What is accreditation? What you should know about accreditation
Accreditation means: creating confidence. That is exactly what accreditations do. A case of accreditation involves looking closely, undertaking a careful examination and making a responsible assessment as to whether others are capable of doing good work and have earned trust. Why? Because we all benefit from it.
Accreditation at a glance
In almost all areas of our daily lives, assessment services – so-called “conformity assessments” – play an important role, for example in the form of certifications, laboratory tests or inspections. But can we give credence to the certificates, test reports or findings they produce?
Confidence in the results of these assessment services hinges on the credibility and technical ability of the people who provide these services: conformity assessment bodies. These stakeholders in the private and public sectors therefore have the quality of their own work verified in an accreditation procedure.
Accreditation: verifying the verifiers
Accreditations are used to assess and regularly monitor the technical competence, reliability, independence and integrity of conformity assessment bodies in the public interest. This is done through a process of transparent and impartial assessment by a national accreditation body, which acts as a regulatory authority on behalf of the state. In Germany, this role is assumed by DAkkS.
The interaction between accreditation and conformity assessment ensures that we can count on products, processes and services because the required levels of quality and protection have been “put under the microscope” by competent stakeholders.
So what is accreditation? In a nutshell: Accreditation is the state verification of the verifiers.
What is conformity assessment?
In many areas of the economy and public services, tests, inspections, calibrations or certifications are of great importance. The focus of these assessment services is on the question of whether the products, processes, services or systems examined are reliable in terms of their quality and safety.

• **Exercise directions**:
Resume the text on accreditation and conformity assessment, picking up after its final sentence. The rows that follow are separate material and are not part of the accreditation text.

• **Data for review**:
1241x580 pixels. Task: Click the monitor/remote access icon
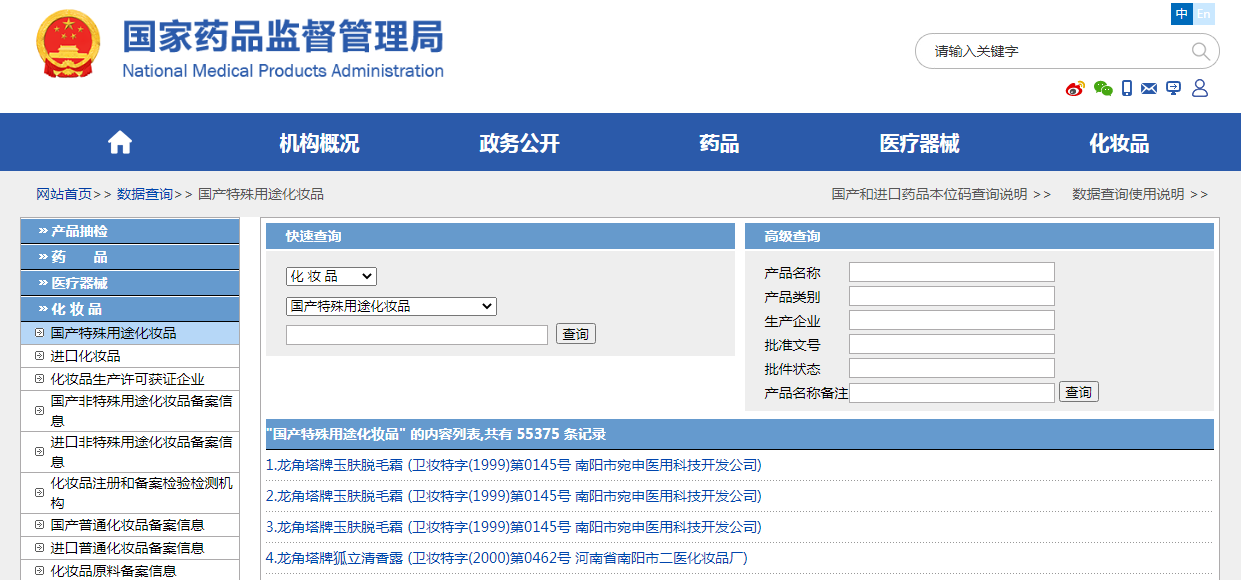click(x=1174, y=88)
---
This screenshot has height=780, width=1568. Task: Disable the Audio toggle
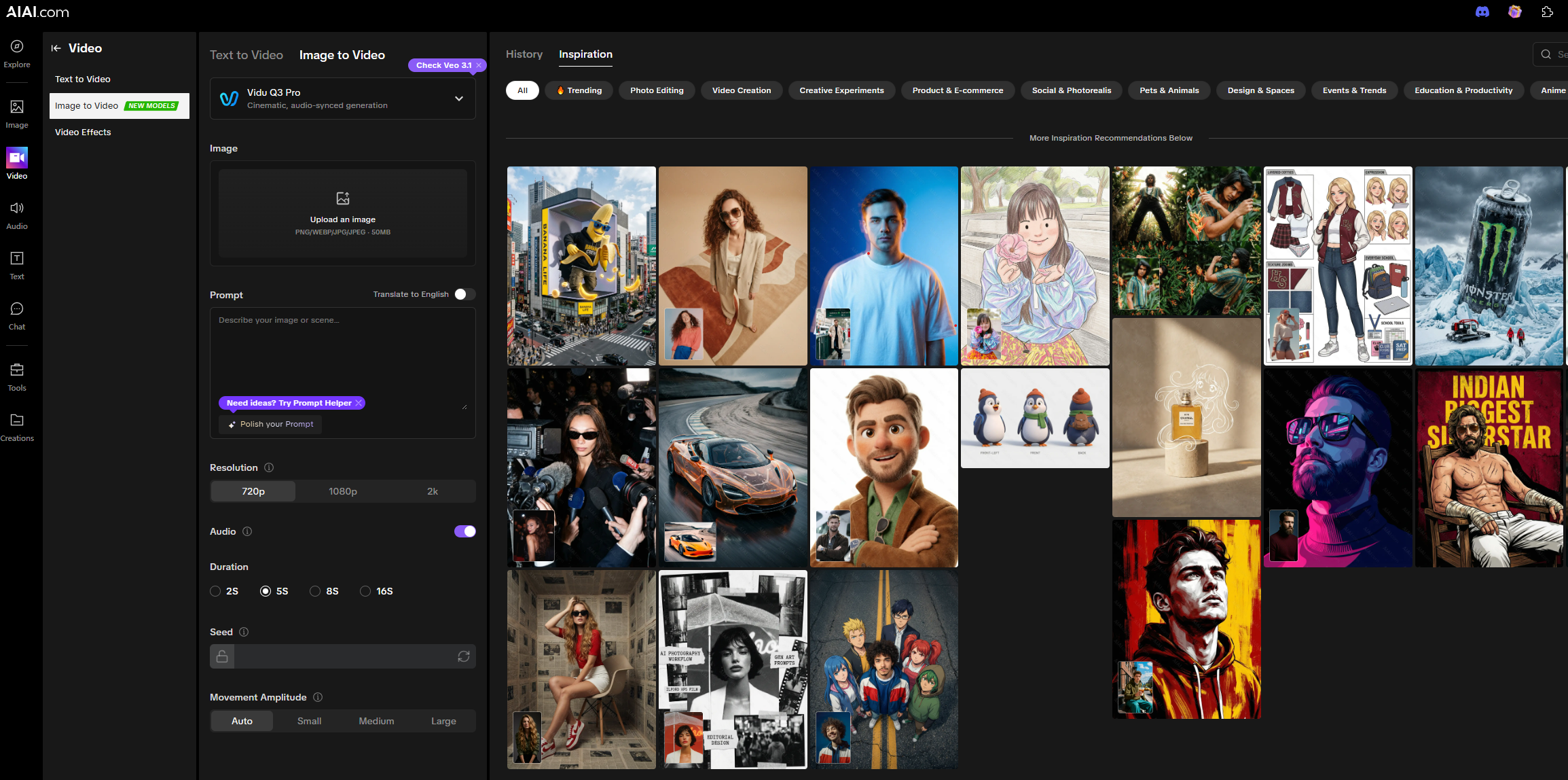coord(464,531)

• **Reply**:
This involves verifying whether the requirements of relevant laws, standards or other requirements are met – in other words, whether they are in conformity with them, which is why these activities are also referred to as conformity assessments.
The areas of application of these objective inspections are very varied, ranging for example from environmental protection and food safety to the electrical industry or public health. But conformity assessments also play an important role in areas such as renewable energy, medical laboratory diagnostics, sustainable supply chains or data protection.
Objectives and benefits of accreditation
Because the worldwide system of accreditation is based on uniform international standards, and therefore on objectively verifiable quality standards, accredited conformity assessments are comparable and create mutual trust.
DAkkS accreditations are recognised internationally on the basis of agreements and reciprocity treaties – as are the certificates and reports issued by accredited bodies within their respective scopes. This approach removes barriers to trade and its importance in terms of the export economy can scarcely be underestimated.
Manufacturers or suppliers need their accredited conformity assessments in order to gain access to regulated markets, to place goods on the market or to limit liability for product risks by demonstrating conformity with the relevant requirements. For example, the CE mark can be awarded in certain areas on the basis of an accredited conformity assessment.
And not least of course: accreditations make our everyday lives safer, because behind the accredited verifiers of products and services, there is another state inspection authority.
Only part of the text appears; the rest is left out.